Rafael entendeu de cara. Despediu-se do amigo e pegou um ônibus. Gabriel pegou o celular e fez um telefonema.

(Continua...)

INTITULADO -- PT. 5

Johnny entra na sala do delegado. Não dirige a palavra a ele, nem o encara nos olhos.

- Senhor Johnny Willians?

- Sim, senhor - Johnny responde baixo, olhando para a mesa.

- O senhor era próximo do sr. Jorge Teixeira Lopes?

- Sim, senhor. A gente estudava na mesma sala. Inclusive marcamos um estudo em grupo para sábado, para uma prova de biologia na semana que vem. Foi na hora do intervalo, quinta passada.

- Aonde estava no dia do crime?

- A gente saiu da sala, fomos comer alguma coisa na cantina. Depois eu fui pra minha casa. Tinha uns moleques que ficavam enchendo a gente, por causa do que aconteceu com a Laysa, acho que ela já deve ter contado isso. Daí eu fui pra minha casa e ele esperou pela mãe dele.

- Quem foi te buscar na escola?

- Minha mãe.

- O que fez depois?

- Eu fiquei fazendo um trabalho de redação em casa.

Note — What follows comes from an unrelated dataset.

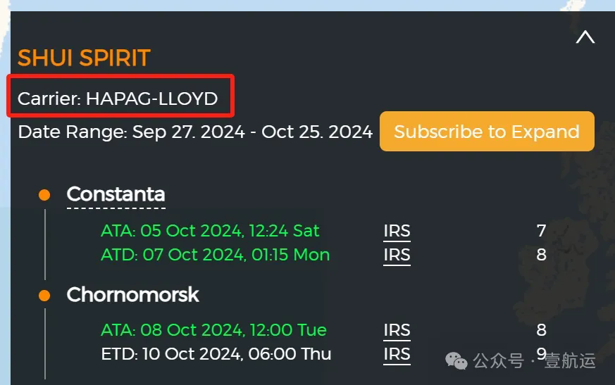Open the IRS link for Chornomorsk ETD

pos(397,355)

- A srta. Laysa e o sr. André comentaram sobre três rapazes, Rafael, Gabriel e Bruno. Pelos relatos, eram três rapazes que frequentemente incomodavam vocês, sendo necessária a intervenção dos pais do sr. Jorge. Ainda de acordo com seus amigos, um desses rapazes, o sr. Rafael Andrade, havia perturbado vocês com mais freqüência, chegando a colar imagens obscenas nos seus armários, cortejar a srta. Laysa de uma forma desrespeitosa e ameaçar vocês. Isso tudo lhe confere, sr. Willians?

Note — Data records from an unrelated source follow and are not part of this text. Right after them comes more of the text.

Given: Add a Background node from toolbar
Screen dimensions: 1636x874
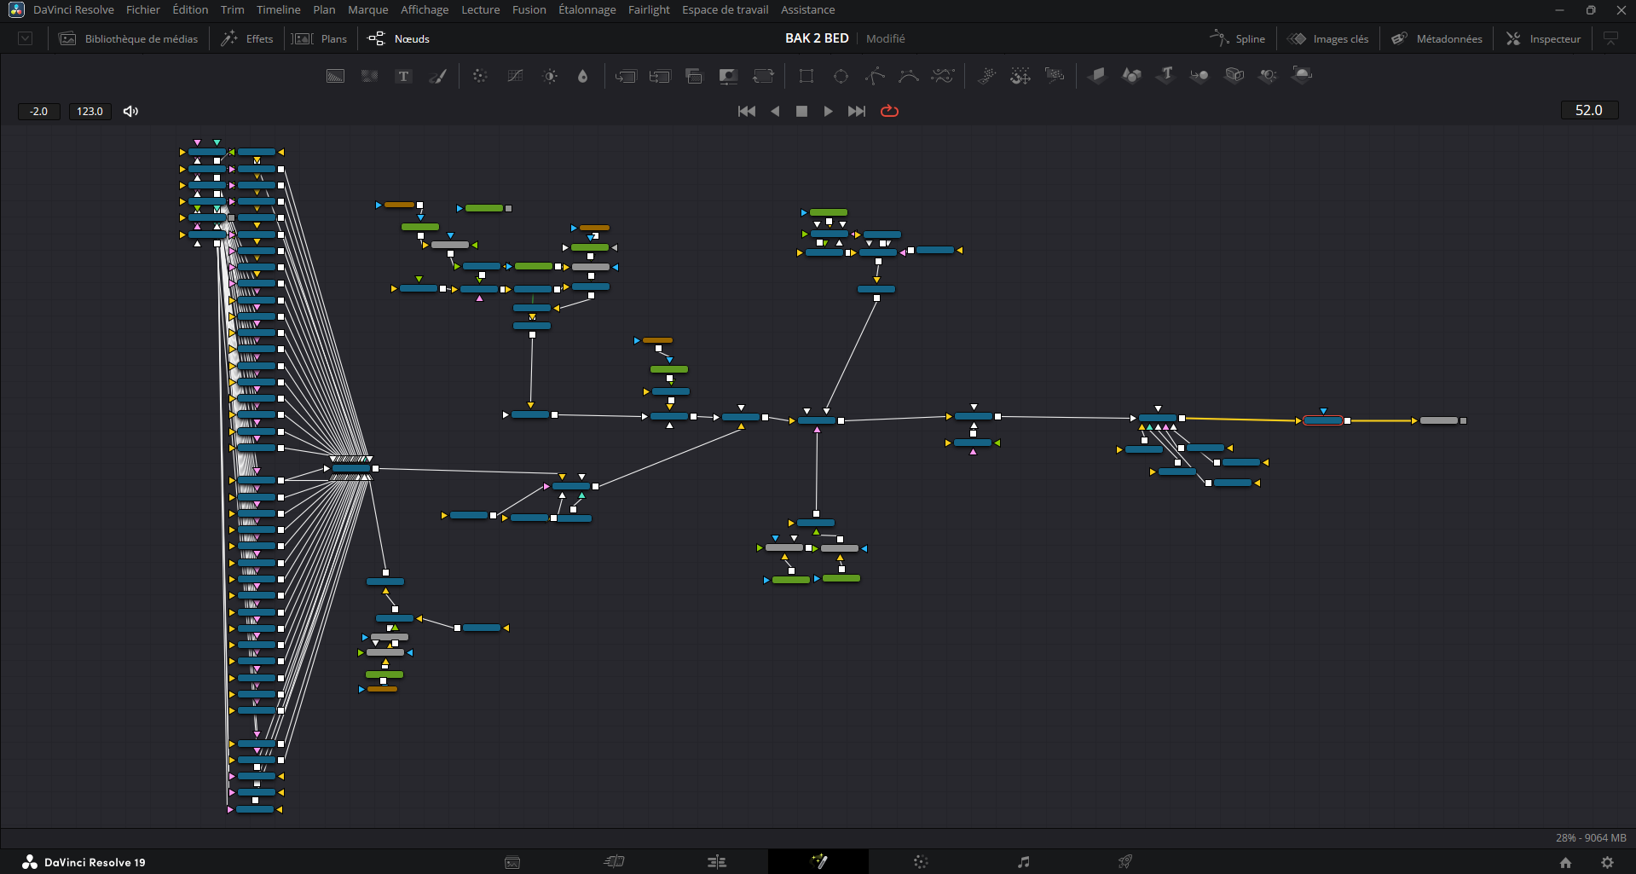Looking at the screenshot, I should click(x=335, y=76).
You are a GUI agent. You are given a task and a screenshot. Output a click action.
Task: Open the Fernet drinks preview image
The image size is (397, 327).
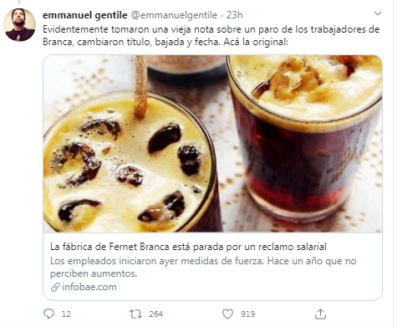(x=212, y=144)
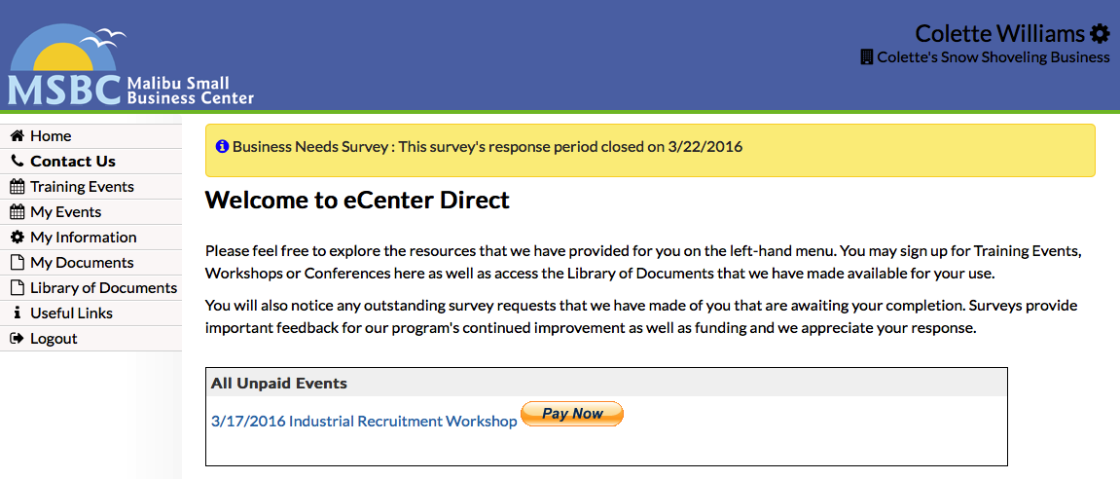Viewport: 1120px width, 479px height.
Task: Click the calendar icon beside Training Events
Action: (x=17, y=187)
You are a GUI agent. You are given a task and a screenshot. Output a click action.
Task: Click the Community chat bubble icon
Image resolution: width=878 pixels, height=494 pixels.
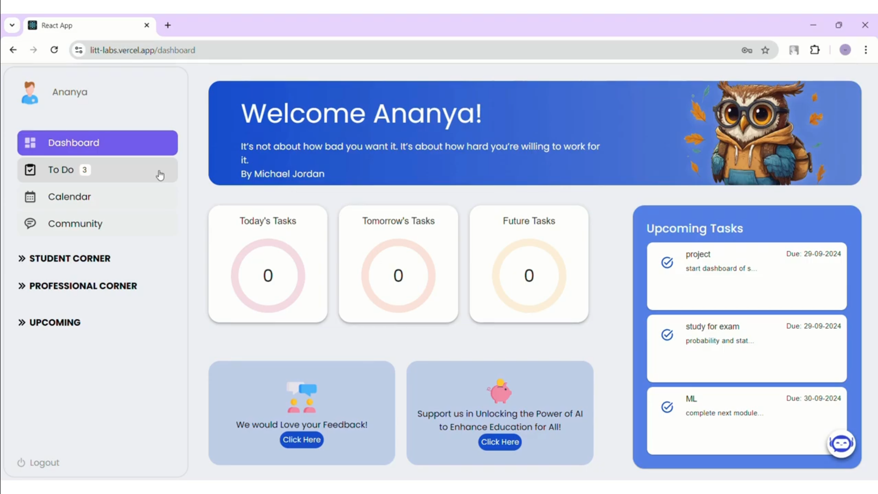30,223
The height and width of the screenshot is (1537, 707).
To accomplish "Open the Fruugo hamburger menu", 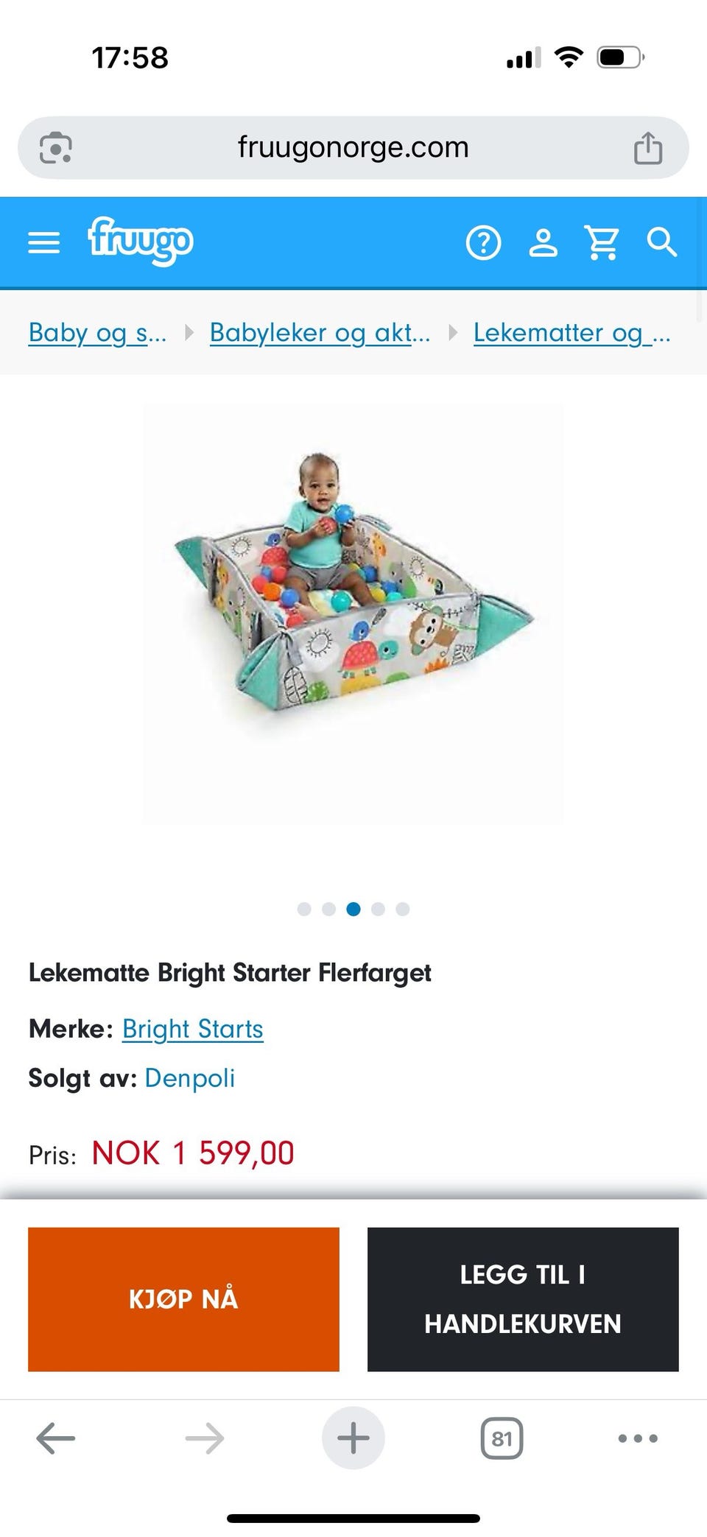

- Sim, senhor! - Johnny teve a mesma reação dos amigos ao ouvir o nome dos rapazes, porém estava mais enraivecido.

- Algo a acrescentar?

- Tenho, sim! - Johnny o encarou nos olhos pela primeira vez. Sua expressão era um misto de raiva, rancor e desespero – creio que seja uma conseqüência desse fato, a minha presença aqui, ou um pouco mais do que isso. Esse outro, Gabriel, Gabriel Aikashi, era um colega de sala do Rafael. Eles se conheceram na quinta-série, quando foram para a diretoria depois de uma 'treta' no recreio. Dali pra frente, eles estavam sempre andando juntos, eu nunca via eles separados. A não ser depois da aula, em alguns dias. A classe deles era vizinha da minha sala, ano passado. O Jorge estudava comigo. Um dia a gente estava na cantina, e eles sentaram perto da gente. Foi como se o Rafael quisesse apresentar o novo amigo para a gente. Eles jogavam batatas-fritas na nossa cara, quando eu falei que ia chamar o servente, o Gabriel tirou uma faca da mochila. Ele pôs de volta pra ninguém ver, veio até mim e disse pra não falar nada, se eu gostásse da minha vida. E as ameaças continuaram. Além disso, foi dele a idéia de colar aquelas fotos nos nossos armários.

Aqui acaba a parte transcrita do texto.